Robert Garcia leads the Philippine squash team in the SEA Games. Facebook@PhilippineSquashAcademy

Pinoy squashers aim for gold breakthrough
Joaquin Henson (The Philippine Star) - August 12, 2017 - 4:00pm

MANILA, Philippines - It’s a long shot but Philippine Squash Academy (PSA) president and delegation deputy chef de mission Bob Bachmann said yesterday the target in the coming SEA Games is for the eight-strong squash team to deliver the country’s first gold ever in the history of the 11-nation conclave.

There are nine gold medals at stake in squash in Kuala Lumpur and the competition will be staged over nine days on Aug. 21-29. Host Malaysia’s goal is to capture seven gold medals even as former world women’s champion Nicol David, now 33, is sitting out the action to give younger players a chance to shine. The squash events are singles for men and women, international doubles for men and women, jumbo doubles for men and women, mixed international doubles and team for men and women. Squash was introduced to the SEA Games in 1991 with nine stagings so far, missing out in 2003, 2009, 2011 and 2013. The Philippines has never claimed a gold nor a silver in the sport. 

At the last SEA Games in Singapore two years ago, only five gold medals were on the line in squash with Malaysia bagging four and the Philippines pocketing three bronzes in the men’s team, men’s jumbo doubles and women’s singles. Malaysia raised the medal stakes this year because the host nation is confident of a dominant showing.

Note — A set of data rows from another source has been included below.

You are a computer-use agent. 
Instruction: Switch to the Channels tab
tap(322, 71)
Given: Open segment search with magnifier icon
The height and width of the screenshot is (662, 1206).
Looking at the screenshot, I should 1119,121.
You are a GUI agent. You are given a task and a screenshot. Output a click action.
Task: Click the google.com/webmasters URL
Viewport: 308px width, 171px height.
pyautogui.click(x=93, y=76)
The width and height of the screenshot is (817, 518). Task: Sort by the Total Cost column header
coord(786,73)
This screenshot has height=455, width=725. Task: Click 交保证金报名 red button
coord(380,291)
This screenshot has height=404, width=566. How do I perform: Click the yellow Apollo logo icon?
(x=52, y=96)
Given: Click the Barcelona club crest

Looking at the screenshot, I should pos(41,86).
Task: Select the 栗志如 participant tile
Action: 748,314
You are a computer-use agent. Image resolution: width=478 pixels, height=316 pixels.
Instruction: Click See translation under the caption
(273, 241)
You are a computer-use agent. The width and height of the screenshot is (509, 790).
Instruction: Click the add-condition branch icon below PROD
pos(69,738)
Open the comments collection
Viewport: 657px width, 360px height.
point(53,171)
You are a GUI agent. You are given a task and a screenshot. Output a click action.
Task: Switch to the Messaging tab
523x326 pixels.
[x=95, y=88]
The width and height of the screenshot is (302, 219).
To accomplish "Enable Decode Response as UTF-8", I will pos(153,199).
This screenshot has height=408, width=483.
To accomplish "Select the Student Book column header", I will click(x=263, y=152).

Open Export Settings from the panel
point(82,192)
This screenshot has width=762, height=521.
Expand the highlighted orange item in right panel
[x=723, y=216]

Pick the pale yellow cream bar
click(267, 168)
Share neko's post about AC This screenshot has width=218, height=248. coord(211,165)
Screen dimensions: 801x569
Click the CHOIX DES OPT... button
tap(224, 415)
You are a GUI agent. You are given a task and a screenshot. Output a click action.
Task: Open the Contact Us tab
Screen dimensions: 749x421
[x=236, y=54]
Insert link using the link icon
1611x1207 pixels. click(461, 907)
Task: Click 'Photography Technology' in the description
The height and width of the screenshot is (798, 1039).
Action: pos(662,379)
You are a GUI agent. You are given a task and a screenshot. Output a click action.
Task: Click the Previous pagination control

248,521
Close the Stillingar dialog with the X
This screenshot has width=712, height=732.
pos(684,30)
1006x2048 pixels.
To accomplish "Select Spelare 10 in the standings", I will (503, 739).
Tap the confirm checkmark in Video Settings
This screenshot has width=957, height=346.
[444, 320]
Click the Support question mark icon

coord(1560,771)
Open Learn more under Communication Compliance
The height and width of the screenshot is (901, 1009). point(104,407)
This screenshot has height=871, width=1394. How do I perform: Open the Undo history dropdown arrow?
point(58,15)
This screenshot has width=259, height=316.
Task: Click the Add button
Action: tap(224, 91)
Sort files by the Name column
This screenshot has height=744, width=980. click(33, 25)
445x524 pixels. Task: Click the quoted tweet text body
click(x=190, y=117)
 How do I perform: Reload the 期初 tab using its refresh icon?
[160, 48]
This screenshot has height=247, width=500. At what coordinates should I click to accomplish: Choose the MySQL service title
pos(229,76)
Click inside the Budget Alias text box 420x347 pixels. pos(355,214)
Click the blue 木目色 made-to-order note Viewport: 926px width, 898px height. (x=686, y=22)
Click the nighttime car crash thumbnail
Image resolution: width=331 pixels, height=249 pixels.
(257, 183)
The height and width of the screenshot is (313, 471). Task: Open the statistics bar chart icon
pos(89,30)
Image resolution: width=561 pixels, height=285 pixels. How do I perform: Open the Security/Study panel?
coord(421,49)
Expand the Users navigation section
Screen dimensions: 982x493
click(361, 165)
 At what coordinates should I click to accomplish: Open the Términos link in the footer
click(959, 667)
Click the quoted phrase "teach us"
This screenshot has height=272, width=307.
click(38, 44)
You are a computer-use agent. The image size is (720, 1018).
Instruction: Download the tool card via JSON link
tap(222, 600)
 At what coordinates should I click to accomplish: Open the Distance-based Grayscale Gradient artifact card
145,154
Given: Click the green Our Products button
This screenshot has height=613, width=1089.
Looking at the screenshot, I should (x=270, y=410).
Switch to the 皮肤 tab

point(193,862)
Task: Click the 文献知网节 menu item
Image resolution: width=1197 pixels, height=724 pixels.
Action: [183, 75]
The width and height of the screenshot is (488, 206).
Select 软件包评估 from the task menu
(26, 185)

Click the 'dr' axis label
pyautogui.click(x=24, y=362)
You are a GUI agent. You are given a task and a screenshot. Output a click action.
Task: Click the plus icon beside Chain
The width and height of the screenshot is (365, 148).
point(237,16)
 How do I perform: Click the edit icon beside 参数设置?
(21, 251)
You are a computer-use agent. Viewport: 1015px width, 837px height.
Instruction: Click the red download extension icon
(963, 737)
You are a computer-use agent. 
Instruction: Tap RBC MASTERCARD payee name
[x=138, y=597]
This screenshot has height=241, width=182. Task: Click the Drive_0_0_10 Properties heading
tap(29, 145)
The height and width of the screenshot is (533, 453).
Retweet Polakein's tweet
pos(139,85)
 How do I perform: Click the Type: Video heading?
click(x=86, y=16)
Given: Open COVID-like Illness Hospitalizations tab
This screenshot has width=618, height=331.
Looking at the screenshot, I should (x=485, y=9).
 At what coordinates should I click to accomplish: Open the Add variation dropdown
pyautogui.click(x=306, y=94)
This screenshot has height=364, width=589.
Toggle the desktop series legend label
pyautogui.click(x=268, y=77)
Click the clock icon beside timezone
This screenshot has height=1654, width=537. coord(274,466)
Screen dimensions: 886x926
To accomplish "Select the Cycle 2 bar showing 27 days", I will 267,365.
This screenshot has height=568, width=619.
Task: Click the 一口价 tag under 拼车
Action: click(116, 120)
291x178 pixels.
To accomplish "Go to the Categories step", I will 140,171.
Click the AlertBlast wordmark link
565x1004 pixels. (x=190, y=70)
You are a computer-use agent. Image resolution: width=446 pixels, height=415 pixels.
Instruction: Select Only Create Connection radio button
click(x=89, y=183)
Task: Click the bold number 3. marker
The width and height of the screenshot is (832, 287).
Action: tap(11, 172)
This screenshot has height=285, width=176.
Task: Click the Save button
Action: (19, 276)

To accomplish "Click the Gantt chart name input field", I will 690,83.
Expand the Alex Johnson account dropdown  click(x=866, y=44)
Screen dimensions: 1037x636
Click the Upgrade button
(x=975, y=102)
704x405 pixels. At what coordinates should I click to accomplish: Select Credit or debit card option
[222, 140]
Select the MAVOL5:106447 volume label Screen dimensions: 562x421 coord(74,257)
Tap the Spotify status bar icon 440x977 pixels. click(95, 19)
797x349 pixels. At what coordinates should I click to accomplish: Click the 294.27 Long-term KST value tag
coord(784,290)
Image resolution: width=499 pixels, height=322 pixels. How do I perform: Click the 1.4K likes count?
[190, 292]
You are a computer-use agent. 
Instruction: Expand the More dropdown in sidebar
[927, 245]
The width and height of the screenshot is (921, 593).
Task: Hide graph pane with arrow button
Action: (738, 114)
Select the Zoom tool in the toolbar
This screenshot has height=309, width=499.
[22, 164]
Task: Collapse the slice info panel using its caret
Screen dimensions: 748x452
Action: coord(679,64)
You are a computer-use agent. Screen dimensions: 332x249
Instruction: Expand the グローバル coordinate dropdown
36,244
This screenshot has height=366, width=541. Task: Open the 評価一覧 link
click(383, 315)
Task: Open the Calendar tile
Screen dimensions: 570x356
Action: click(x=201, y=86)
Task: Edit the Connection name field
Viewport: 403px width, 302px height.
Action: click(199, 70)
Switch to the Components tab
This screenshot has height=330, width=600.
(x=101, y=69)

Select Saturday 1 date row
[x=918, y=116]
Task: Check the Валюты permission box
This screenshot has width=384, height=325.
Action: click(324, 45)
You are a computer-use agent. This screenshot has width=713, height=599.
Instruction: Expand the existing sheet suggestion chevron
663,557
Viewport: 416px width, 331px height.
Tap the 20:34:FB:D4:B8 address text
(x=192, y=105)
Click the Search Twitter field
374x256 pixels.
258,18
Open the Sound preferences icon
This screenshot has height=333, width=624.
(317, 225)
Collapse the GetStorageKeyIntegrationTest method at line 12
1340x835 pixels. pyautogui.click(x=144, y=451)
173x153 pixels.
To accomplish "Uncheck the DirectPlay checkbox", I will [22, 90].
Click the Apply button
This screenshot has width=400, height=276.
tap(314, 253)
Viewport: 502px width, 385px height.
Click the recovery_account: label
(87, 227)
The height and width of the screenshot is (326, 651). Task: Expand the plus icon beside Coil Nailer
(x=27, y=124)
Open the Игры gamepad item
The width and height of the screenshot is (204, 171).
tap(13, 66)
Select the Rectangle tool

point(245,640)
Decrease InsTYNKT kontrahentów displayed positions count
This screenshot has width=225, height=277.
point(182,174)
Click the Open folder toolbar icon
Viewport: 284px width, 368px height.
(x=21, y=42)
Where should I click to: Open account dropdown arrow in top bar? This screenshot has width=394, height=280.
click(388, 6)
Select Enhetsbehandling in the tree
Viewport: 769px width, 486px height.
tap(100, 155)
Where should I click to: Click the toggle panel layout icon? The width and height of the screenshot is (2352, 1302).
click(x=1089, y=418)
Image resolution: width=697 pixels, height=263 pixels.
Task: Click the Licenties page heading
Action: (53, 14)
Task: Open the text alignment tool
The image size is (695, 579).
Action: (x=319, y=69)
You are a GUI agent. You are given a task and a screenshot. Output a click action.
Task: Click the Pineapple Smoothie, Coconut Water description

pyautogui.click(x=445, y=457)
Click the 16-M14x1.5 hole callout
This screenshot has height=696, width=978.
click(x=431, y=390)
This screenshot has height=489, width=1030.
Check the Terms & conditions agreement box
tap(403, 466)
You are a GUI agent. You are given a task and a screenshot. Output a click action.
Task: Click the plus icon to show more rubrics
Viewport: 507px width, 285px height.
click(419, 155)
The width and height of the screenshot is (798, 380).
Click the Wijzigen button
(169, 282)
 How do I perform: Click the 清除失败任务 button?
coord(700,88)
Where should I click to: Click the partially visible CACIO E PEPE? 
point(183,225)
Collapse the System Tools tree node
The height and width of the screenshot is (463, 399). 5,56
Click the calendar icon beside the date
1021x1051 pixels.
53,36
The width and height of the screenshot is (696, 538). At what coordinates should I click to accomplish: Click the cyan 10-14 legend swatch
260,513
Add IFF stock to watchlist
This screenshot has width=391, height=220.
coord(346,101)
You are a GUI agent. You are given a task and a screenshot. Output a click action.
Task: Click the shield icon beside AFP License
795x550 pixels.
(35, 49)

The Philippine squad is made up of four players who campaign in the international professional circuit – Robert Garcia, 31, David Pelino, 23, MacMac Begornia, 24 and Myca Aribado, 23. Garcia climbed from No. 478 in the world ladder to No. 342 to No. 275 in only a year while Aribado moved from No. 220 to No. 175 to No. 128 to No. 98 in becoming the first Filipino ever to crack the top 100. The other players in the SEA Games squad are Rafa Yam, 18, Aysah Dalida, 24, Isabelle Gotuaco, 21 and Joan Aribado, 16.

Bachmann said the danger of spreading the players too thin across nine events is a challenge. “We’ve trained extra hard to be ready,” he said. “We’ll be the fittest team. We’re prepared to do whatever it takes to bring home our first gold medal. It won’t be easy because Malaysia and Singapore are heavy favorites. Personally, I’m hoping for gold medals in jumbo doubles for men and women. Ironically, there are no jumbo courts in the Philippines. That’s why our team is now in Singapore training in jumbo doubles with our coaches (Valentino Bong and Jun Paganpan). They were in New Zealand for 36 days of training before that so it’s been a hectic schedule. From Singapore, our players will go straight to K. L. for the SEA Games.”

Bong, 28, is ranked No. 134 in the world. At the 2015 SEA Games, he played for Malaysia and bagged the gold in the team event. Bong is half-Malaysian, half-Filipino and his mother Gloria de Dios is from Cavite. He was signed by the PSC as national squash coach this year and will play for the Philippines at the 2018 Asian Games and 2019 SEA Games. Under squash eligibility rules, a player may transfer from one country to another with a legitimate passport after three years of residence.

“Valentino is pushing our team to the limit,” said Bachmann. “He knows the level of competition in the SEA Games. Take Robert, for instance. With Valentino’s guidance, he’s bulked up from 128 to 140 pounds to improve his power while keeping his speed. We’ve also set up nutritional standards for every player.” Since last year, the PSA has arranged foreign exposure for the squashers with the PSC’s backing in tournaments in Myanmar, Indonesia, Australia, New Zealand, Taiwan, Hong Kong and Malaysia.

Bachmann said the country’s first squash courts will be ready for public access at the Rizal Sports Complex by the end of the year. The PSC is financing the construction of two singles courts, adjustable to one international doubles court, with office and dressing room facilities. Down the road, Bachmann said he is seeking private sector support for the building of an eight-court public complex that will spark a boom in the sport. 

Squash was rated as the world’s healthiest sport by Forbes in terms of cardio endurance, strength/muscle endurance, flexibility, calorie burning and injury risk. After squash, the other sports in order of ranking are rowing, rock-climbing, swimming, cross-country skiing, basketball, cycling, running, modern pentathlon and boxing.